Assignment: Copy the whole listing below exactly, with nothing left out.

Data to examine:

━━━

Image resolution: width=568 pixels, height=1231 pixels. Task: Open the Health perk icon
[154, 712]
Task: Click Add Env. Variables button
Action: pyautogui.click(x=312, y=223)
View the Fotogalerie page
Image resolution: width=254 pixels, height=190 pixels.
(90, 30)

━━━

Task response:
Image resolution: width=568 pixels, height=1231 pixels. Task: Open the Health perk icon
[154, 712]
Task: Click Add Env. Variables button
Action: pyautogui.click(x=312, y=223)
View the Fotogalerie page
Image resolution: width=254 pixels, height=190 pixels.
(90, 30)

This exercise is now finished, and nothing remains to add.